[Supplied records]
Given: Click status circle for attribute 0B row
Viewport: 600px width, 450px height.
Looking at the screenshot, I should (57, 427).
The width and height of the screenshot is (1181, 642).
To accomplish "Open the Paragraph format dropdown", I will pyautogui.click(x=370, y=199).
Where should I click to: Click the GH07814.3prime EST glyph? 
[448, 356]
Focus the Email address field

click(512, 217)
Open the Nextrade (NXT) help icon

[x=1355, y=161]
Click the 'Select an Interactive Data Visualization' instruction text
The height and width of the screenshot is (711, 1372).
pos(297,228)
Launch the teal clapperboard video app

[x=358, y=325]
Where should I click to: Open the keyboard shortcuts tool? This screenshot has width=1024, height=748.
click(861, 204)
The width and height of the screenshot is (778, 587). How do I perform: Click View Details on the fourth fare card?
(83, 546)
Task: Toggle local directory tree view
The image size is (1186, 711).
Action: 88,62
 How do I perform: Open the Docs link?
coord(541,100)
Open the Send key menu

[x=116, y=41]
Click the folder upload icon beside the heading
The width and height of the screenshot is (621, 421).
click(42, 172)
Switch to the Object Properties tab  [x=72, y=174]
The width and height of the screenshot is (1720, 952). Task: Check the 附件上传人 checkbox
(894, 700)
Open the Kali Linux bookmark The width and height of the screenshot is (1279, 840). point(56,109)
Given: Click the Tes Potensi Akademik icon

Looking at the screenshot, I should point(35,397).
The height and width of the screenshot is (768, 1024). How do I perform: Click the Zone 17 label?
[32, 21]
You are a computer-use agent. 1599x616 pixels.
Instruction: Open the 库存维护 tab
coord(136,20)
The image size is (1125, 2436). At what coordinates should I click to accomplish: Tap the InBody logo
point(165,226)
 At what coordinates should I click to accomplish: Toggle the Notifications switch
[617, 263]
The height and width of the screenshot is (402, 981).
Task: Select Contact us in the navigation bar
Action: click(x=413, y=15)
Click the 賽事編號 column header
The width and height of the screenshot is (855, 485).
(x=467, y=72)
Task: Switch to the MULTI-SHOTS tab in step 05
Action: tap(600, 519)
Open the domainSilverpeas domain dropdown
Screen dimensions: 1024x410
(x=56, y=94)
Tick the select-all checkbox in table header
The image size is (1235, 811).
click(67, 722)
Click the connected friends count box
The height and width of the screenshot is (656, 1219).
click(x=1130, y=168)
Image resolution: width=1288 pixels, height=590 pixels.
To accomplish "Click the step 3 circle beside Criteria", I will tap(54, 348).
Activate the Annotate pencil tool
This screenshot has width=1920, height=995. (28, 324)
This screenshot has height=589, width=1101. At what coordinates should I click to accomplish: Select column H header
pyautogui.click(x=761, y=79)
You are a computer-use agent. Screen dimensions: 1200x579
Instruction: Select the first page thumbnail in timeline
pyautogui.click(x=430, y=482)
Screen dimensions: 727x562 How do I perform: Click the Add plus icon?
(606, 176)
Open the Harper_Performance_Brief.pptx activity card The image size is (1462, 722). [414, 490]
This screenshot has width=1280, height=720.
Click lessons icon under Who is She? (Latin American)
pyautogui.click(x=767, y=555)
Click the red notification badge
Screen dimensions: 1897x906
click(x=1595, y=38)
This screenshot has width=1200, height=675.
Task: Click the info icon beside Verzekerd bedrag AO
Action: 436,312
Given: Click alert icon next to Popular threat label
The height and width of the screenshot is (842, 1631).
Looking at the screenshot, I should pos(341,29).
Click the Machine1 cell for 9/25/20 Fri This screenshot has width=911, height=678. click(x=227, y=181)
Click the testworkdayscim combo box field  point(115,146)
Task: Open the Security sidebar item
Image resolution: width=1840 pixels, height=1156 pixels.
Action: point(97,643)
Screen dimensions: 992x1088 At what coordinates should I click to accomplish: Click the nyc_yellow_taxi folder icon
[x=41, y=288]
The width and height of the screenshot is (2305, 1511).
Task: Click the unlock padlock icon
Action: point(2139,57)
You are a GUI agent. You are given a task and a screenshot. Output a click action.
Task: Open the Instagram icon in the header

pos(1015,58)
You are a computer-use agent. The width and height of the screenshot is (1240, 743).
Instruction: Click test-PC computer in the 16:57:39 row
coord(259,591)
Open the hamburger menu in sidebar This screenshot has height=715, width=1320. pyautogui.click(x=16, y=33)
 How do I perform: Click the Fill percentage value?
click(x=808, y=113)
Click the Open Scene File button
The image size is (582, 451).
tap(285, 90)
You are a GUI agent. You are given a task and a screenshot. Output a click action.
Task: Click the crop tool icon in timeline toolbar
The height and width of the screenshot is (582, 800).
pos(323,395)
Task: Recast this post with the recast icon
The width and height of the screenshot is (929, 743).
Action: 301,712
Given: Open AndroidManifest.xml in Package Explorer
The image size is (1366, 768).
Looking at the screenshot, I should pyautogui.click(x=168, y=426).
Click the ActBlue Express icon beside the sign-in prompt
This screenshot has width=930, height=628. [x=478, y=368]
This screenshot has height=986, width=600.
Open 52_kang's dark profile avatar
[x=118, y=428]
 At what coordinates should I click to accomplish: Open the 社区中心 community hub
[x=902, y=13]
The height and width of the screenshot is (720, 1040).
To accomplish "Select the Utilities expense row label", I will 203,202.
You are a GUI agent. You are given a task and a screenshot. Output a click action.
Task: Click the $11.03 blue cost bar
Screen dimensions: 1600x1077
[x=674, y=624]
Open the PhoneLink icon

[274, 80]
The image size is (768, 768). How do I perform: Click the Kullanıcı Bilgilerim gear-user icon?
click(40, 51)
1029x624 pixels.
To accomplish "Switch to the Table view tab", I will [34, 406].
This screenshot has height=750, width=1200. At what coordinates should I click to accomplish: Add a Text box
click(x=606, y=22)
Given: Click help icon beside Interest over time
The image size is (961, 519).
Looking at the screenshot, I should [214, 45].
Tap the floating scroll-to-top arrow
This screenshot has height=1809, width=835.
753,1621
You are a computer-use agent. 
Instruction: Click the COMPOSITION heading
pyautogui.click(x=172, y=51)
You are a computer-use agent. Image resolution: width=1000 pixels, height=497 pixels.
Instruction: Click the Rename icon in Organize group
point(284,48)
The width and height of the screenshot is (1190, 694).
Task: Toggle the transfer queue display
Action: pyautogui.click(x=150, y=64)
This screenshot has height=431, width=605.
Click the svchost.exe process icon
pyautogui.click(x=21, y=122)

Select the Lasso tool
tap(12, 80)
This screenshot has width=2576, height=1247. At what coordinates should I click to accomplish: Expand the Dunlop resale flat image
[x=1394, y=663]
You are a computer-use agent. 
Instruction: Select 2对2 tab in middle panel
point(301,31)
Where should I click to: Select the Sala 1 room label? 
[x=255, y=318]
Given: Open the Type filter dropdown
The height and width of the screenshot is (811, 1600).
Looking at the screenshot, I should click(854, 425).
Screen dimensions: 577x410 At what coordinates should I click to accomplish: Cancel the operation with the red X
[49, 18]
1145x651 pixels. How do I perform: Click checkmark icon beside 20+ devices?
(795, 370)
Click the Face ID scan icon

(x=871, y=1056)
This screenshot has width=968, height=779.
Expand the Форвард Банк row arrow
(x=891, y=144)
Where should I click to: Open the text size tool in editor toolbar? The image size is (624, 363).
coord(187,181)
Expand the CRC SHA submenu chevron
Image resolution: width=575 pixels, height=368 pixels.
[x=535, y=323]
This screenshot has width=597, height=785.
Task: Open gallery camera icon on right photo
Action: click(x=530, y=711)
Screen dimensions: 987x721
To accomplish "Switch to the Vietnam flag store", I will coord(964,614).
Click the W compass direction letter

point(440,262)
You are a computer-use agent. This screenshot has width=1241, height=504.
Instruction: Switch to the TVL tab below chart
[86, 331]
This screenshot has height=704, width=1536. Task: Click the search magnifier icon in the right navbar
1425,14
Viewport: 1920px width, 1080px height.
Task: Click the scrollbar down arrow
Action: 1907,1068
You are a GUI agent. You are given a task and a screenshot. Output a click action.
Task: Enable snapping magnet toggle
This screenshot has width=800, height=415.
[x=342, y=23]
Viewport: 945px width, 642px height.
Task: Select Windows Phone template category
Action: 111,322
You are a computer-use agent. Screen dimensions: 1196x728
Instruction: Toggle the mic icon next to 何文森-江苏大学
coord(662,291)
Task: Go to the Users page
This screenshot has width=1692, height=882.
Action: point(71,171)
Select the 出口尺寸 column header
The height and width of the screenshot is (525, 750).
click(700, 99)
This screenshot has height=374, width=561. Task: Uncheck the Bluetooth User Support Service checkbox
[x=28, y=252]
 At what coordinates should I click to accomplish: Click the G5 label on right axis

[What is needed]
Starting from the data above, filter for lines with "circle" and copy each one.

[Expected answer]
Given: Click status circle for attribute 0B row
To accomplish "Click the step 3 circle beside Criteria", I will tap(54, 348).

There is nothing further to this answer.